|
Post by stevil on Mar 17, 2022 13:26:35 GMT -5
I liked the flying hamburgers. Afrezza needs health insurance is all. Even Stevil told us part of his physicians training is don't fight insurance coverage.If he orders something that isn't covered by insurance, the pharmacy calls him to change the order. Cretin you seem to be a troll. Not exactly. I do fill out PAs from time to time if I think the patient really needs the medication and I'm sure I can convince the insurance company that they do. Sometimes insurance companies just put a PA barrier on medications because they know it will be enough to deter us from prescribing. Other times, they make the barrier a mountain and require a ton of extra documentation and sometimes testing to justify our decisions as well as "step-therapy" where you have to try and fail x, y, and z before they'll cover A. It's just a game they play and we're subject to it. It doesn't improve healthcare at all. I'd actually contend the opposite. There are some docs that need leashes because they'll prescribe the latest and greatest to keep the drug reps bringing them great lunches and dinners but most of the time it just increases workload and burden which leads to burnout- all for the sake of saving a few dollars. These PAs can sometimes take 15 min each to complete and we do not get reimbursed for them. This is on top of all of the other work we're already doing. As you can see, the time adds up quickly and it is completely unrealistic to do this for even 2 patients a day as this would cause an extra half hour of unpaid work every day. And that's only for the chance insurance will approve. I believe Mike said only 70% of the PAs get approved, so for every 3 PAs you submit for Afrezza, you're wasting your time on 1 of them. That's going to put you off from trying unless it's really a "must have" situation. Fewer true videos than these. Tragic, really. Hopefully doctors will be the ones making decisions for their patients in the future once this system collapses. One can only hope. www.youtube.com/shorts/ayyafnuQ5m4www.youtube.com/shorts/FVAFfd3oCgA
|
|
|
Post by stevil on Mar 16, 2022 14:39:26 GMT -5
Why? I would think you would do this in three steps; get the non-asthma kids approved; get the black box removed; do a follow-up small study for kids with asthma - Because it implies the manufacturer is concerned enough about its validity to make it seem as though it is probably a real risk. - Doctors look at this stuff when they look at trials. They're going to assume that the risk is real. - Why do extra work if you don't have to? Time and money are not free. - The more times you force doctors to review data, the less likely you are that they'll get the message. Meaning, if they look at the trial once and see the exclusion criteria, they'd then have to be informed again later on that the risk was proven illegitimate. What usually happens is they review data, make conclusions, and move on. We've seen this issue play out with Exubera already.
|
|
|
Post by stevil on Mar 16, 2022 11:54:52 GMT -5
If I remember correctly, MNKD isn't doing themselves any favors by having asthma be part of the exclusion criteria for the peds trial.
|
|
|
Post by stevil on Mar 16, 2022 9:43:53 GMT -5
I'm excited about the prospect of clofazimine. I don't know the prevalence of the disease but I've run into a couple patients already and they're on 3 different antibiotics and have to take them daily for a year. It's a very difficult disease to treat and cure. Hopefully clofazimine is the answer. I don't think the market for it would be all that large, but it could solve a difficult problem. The antibiotic cocktail is all generic and isn't too expensive, so I'm curious to see the business benefits of developing it.
|
|
|
Post by stevil on Dec 15, 2021 11:14:30 GMT -5
I've tried to give perspective on this in the past but I'll try again. The great majority of doctors are far from lazy, careless, lack compassion, etc. They're human beings with families and other obligations outside of medicine who already work long hours and are taxed with excessive documentation and paperwork.

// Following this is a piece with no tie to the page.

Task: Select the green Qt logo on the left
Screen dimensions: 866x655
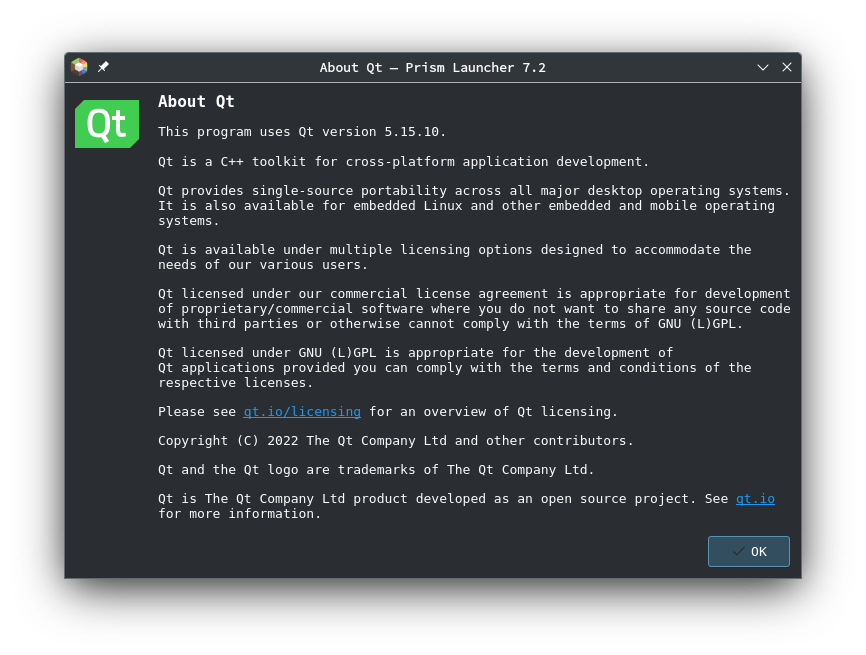Action: point(106,123)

There are plenty of other factors to derail and distract them from "the practice of medicine". That is not an excuse, it's a fact.
Add to this the ever increasing drug formulations and I would say it is impossible (no hyperbole) to stay on top of all new medications. When drug companies simply change the formulation of a compound from tablet to liquid to inhaled or add a longer-acting molecule to the same basic active ingredient, it's not hard to get a new formulation of an already existing drug.

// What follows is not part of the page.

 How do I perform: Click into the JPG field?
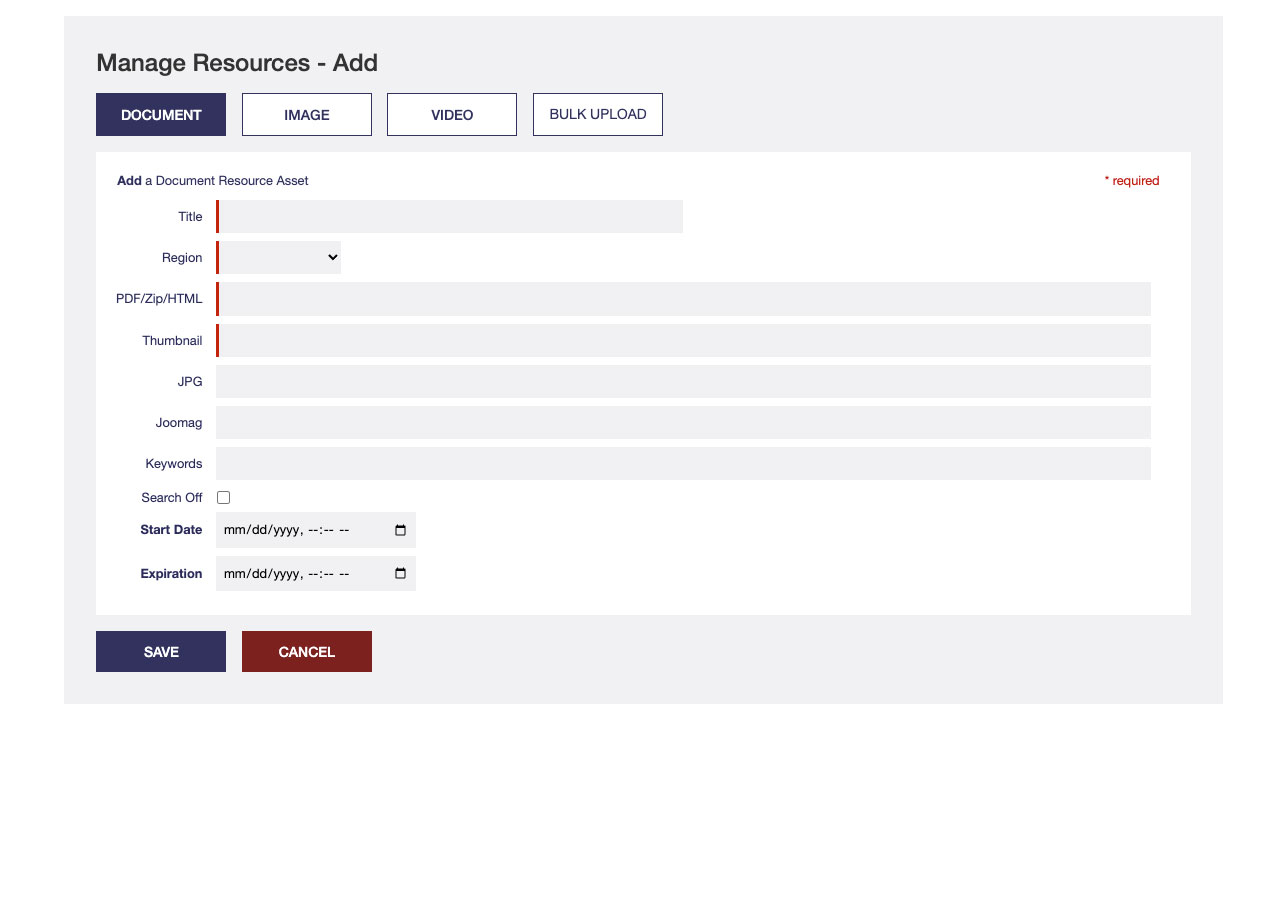click(x=684, y=382)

I'm still in residency and I've already stopped paying attention to "the latest and greatest" simply because the pharmaceutical industry is out of control. They will do whatever they can to make more money. Changing an already existing compound is the cheapest way to do so as the bulk of the research and development has already been done. There is very little innovation these days to justify the cost of new medications.
It is up to the manufacturer to differentiate their product, not the physician's. Without evidence to prove why their product is superior to the existing standard of care, do not expect physicians to do clinical trials of their own unless personally motivated for some other reason. So when a physician sees "human insulin" - which has existed in other formulations since the 70s- do not be surprised if there is slow uptake in the context of poor clinical trials proving superiority. The standard of care is such for a reason. It has been tried and true and has yielded the greatest and most beneficial results over a patient population.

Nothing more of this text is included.